> **Work to be completed**: Determine which lines of the records include the word "agent", and copy them.
________
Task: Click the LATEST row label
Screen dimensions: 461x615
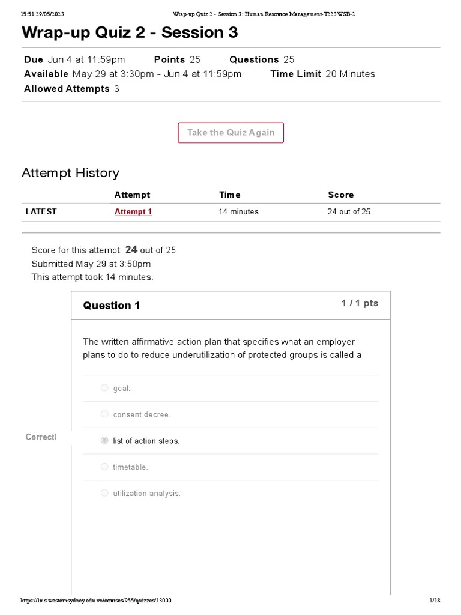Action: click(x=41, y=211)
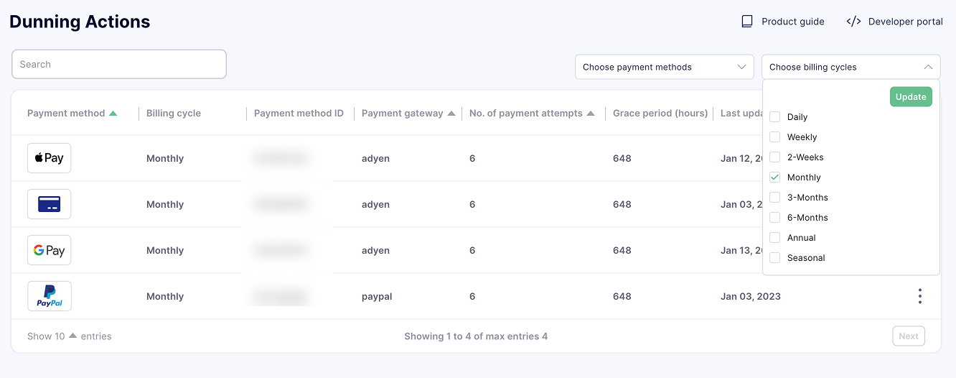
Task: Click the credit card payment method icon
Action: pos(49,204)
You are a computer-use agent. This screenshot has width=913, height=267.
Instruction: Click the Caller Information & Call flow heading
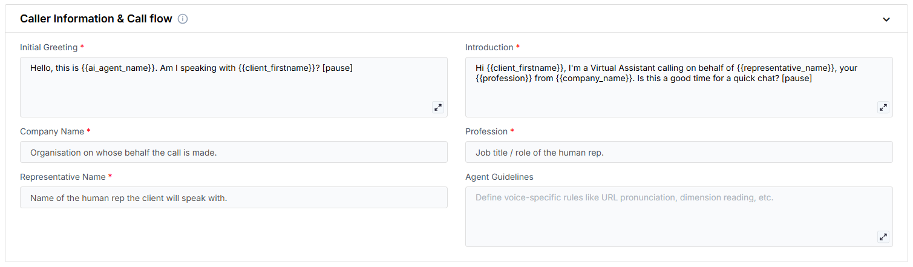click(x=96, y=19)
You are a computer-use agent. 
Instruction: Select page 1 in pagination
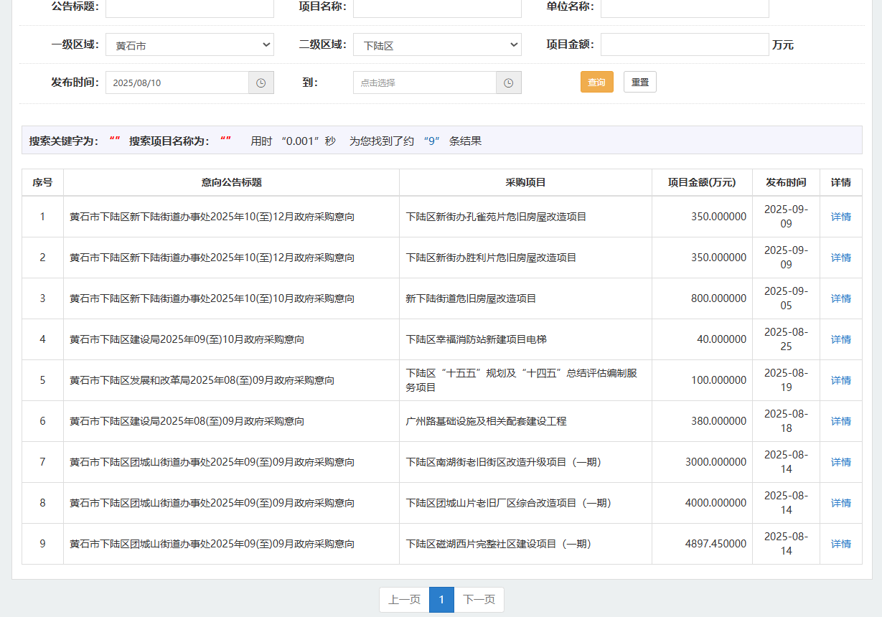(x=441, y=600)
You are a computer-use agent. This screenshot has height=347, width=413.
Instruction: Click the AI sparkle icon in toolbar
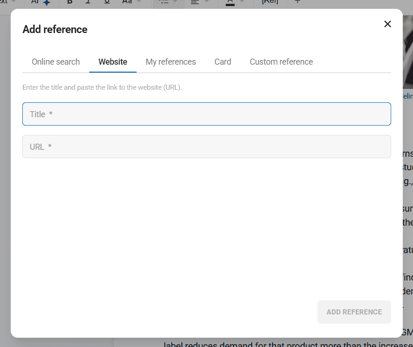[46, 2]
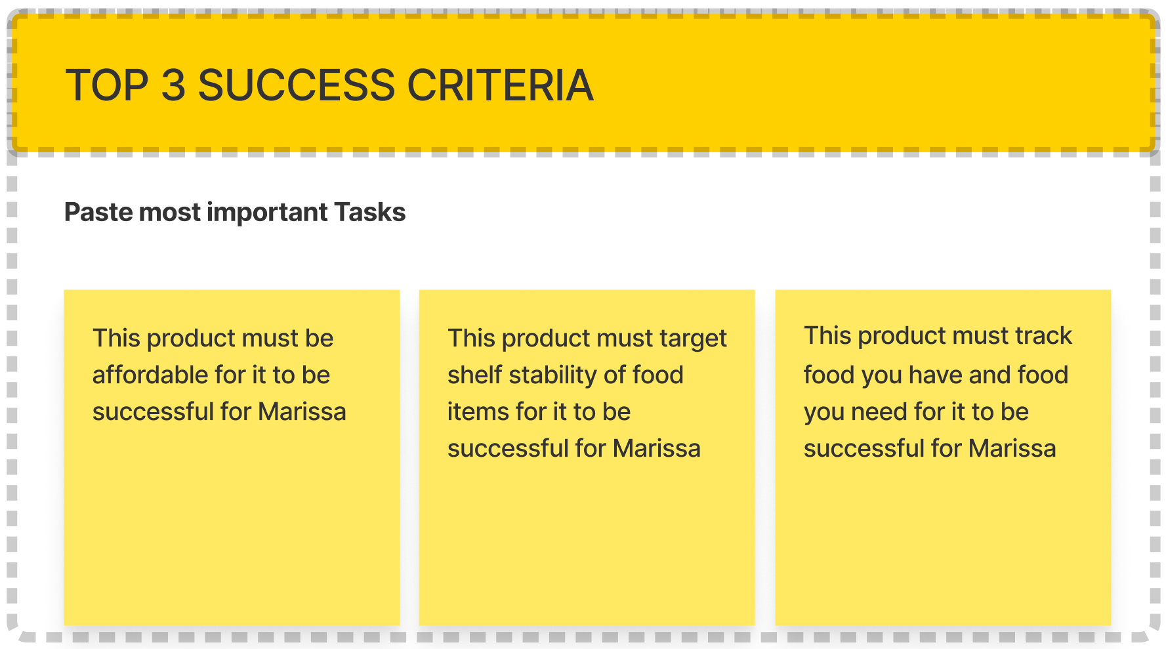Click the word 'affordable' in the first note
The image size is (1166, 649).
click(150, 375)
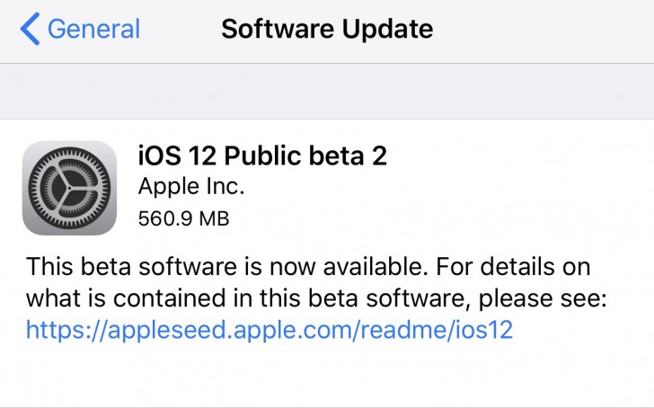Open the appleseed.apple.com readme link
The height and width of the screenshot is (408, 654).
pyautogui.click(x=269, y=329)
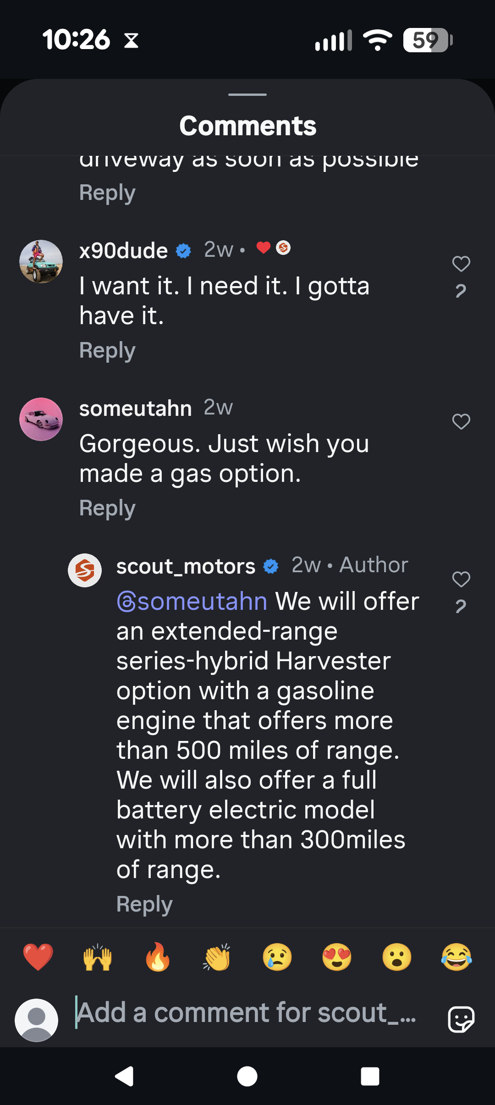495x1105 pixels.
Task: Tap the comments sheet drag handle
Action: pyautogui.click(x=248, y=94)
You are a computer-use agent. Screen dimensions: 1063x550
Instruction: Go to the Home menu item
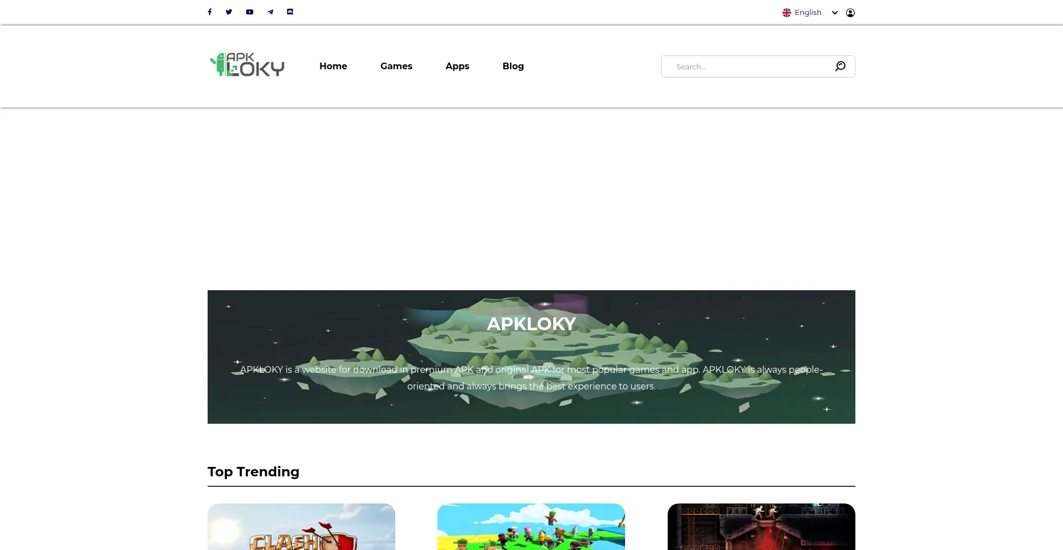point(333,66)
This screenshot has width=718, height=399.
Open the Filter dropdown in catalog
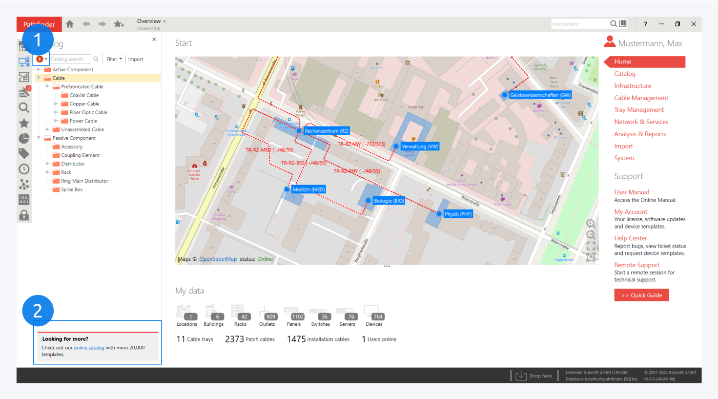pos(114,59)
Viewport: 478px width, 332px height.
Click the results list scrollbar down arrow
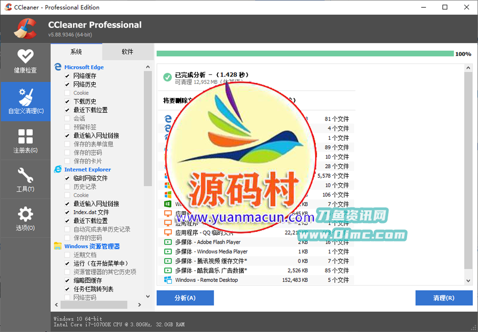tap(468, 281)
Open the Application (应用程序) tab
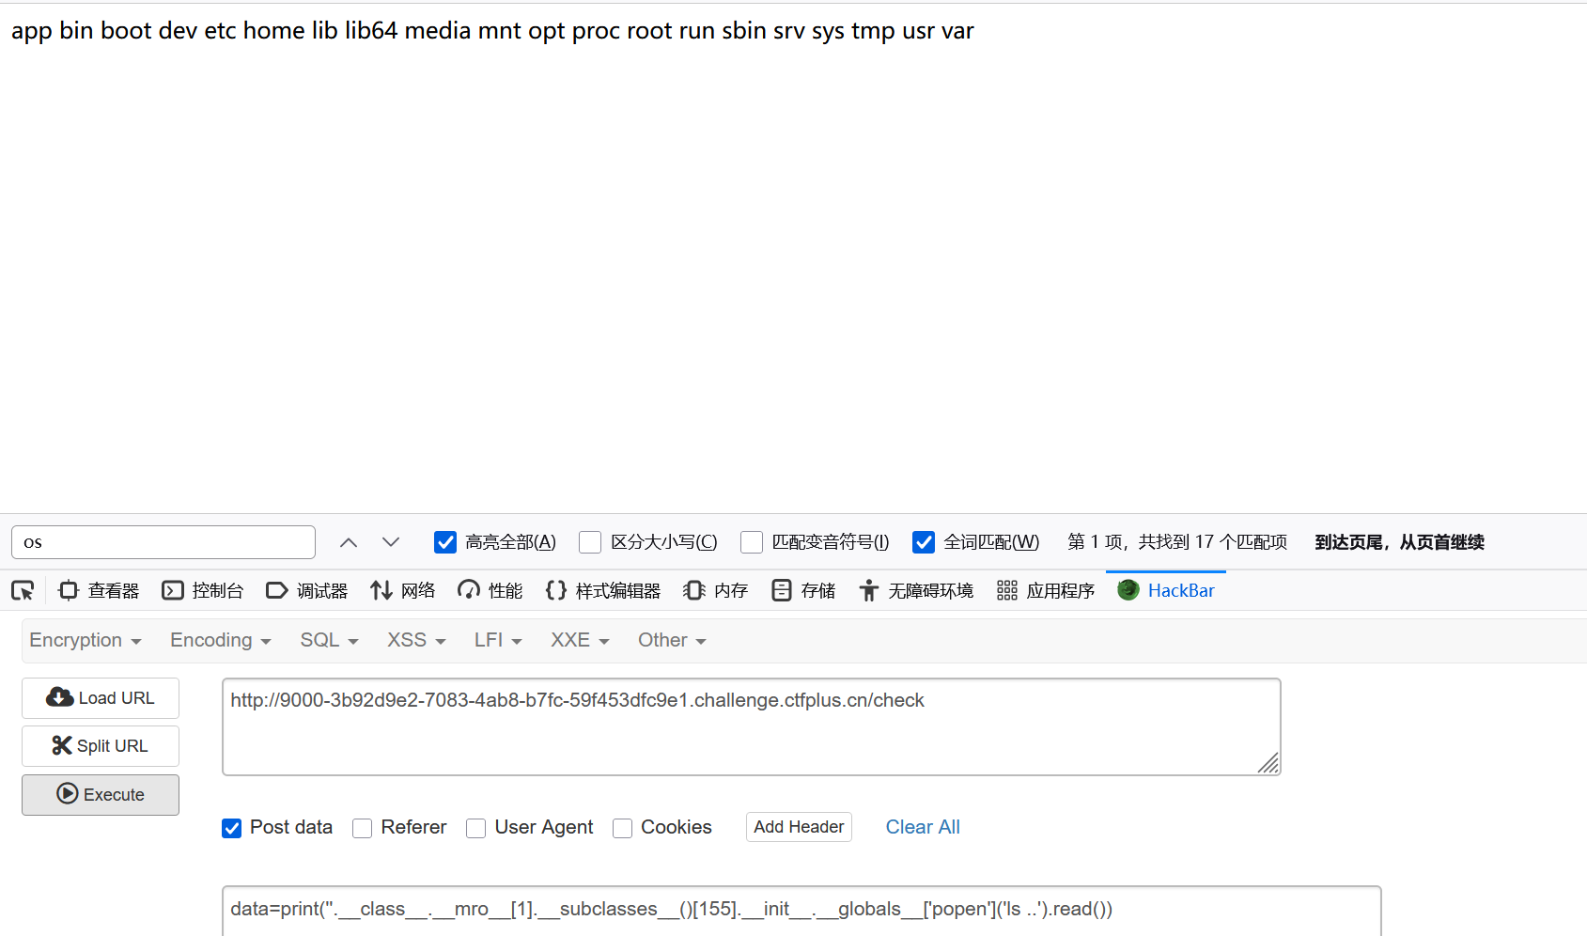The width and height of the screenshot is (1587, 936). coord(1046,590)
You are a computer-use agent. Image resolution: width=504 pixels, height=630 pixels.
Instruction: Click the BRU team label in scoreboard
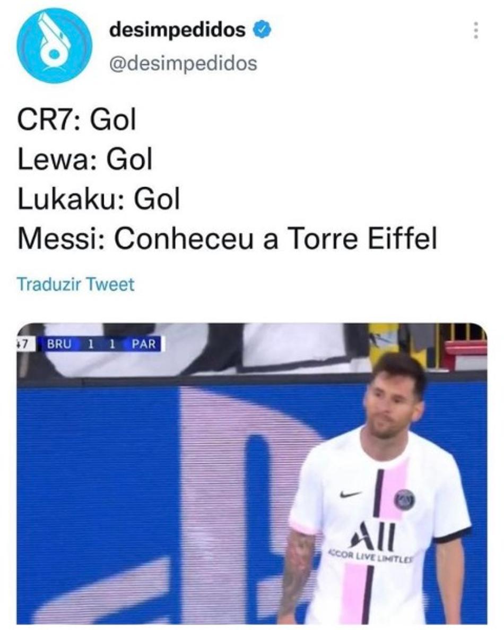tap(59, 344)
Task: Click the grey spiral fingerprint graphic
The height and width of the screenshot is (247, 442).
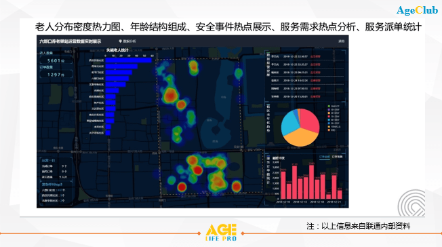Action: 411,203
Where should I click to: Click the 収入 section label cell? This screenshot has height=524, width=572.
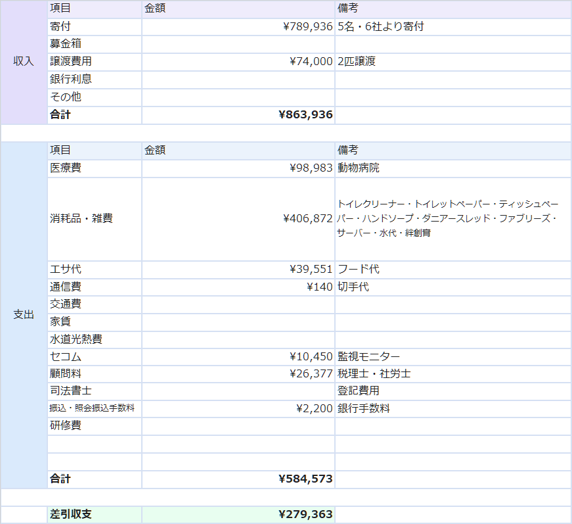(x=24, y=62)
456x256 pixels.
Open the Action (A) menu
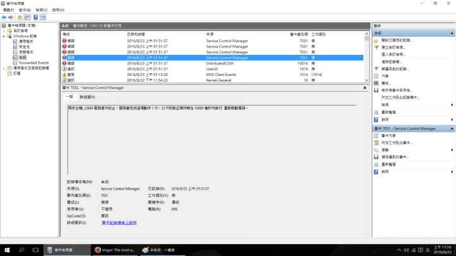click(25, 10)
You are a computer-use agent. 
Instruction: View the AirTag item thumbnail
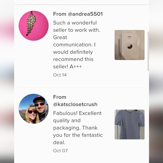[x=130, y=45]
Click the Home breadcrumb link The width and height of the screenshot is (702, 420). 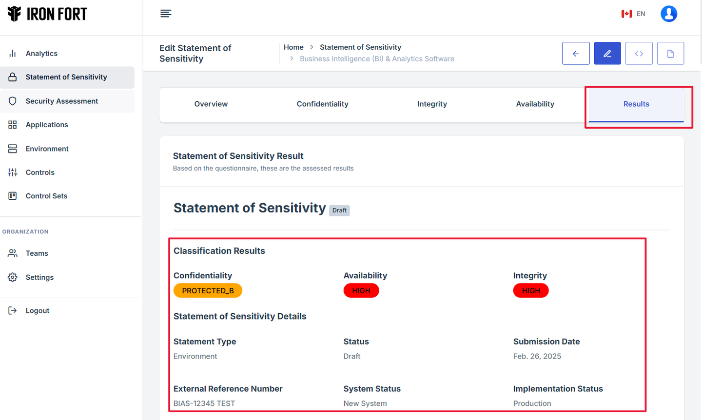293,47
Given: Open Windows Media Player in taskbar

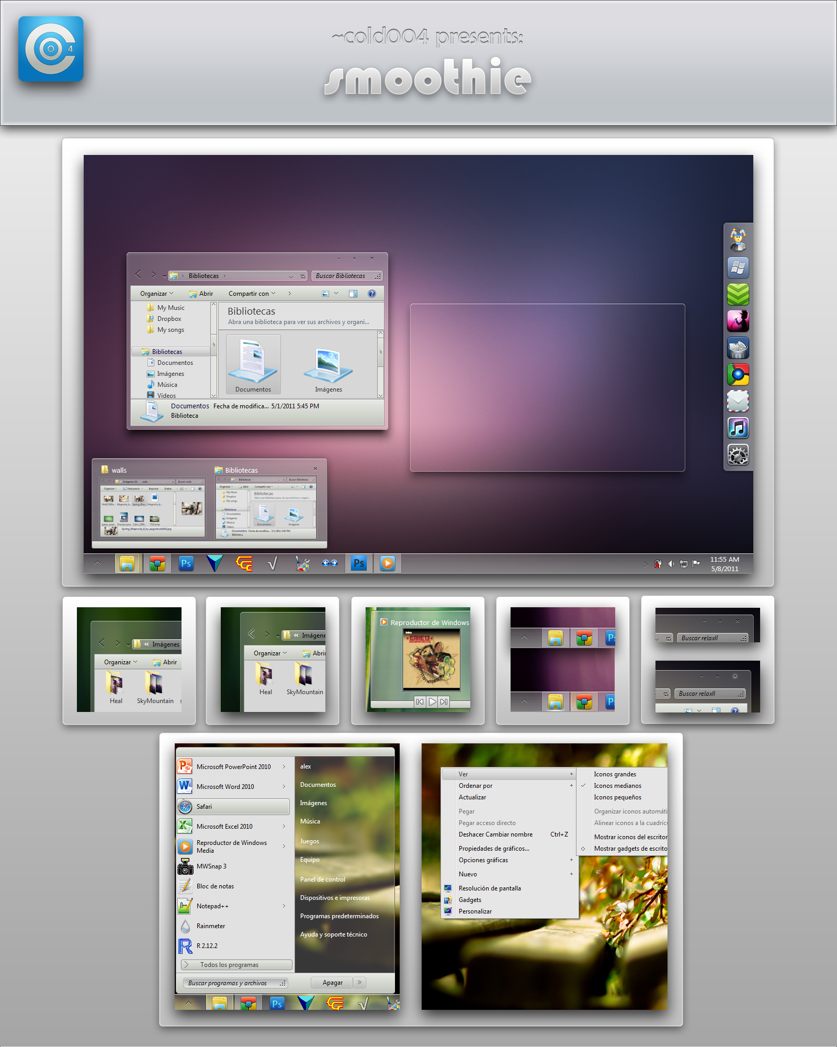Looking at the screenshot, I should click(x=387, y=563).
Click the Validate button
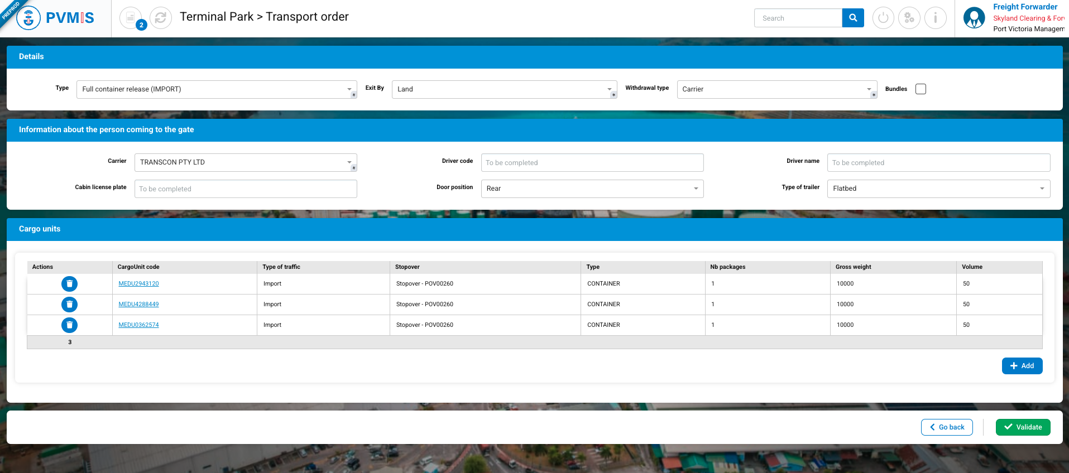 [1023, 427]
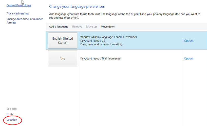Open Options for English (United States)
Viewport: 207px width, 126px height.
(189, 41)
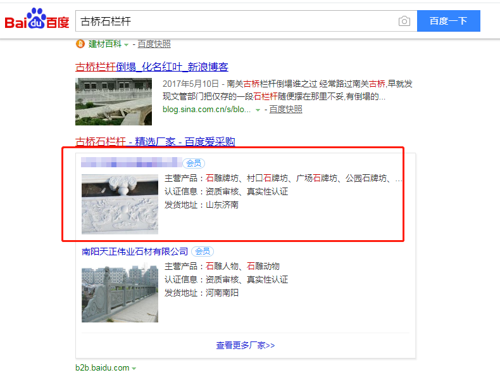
________
> **Finished exercise**:
You are a computer-use agent. This screenshot has width=913, height=267.
You are a computer-use agent. 
You are a computer-use agent. This screenshot has height=347, width=413.
You are a computer-use agent. Screen dimensions: 1063x550
You are a computer-use agent. Image resolution: width=504 pixels, height=630 pixels.
You are a computer-use agent. 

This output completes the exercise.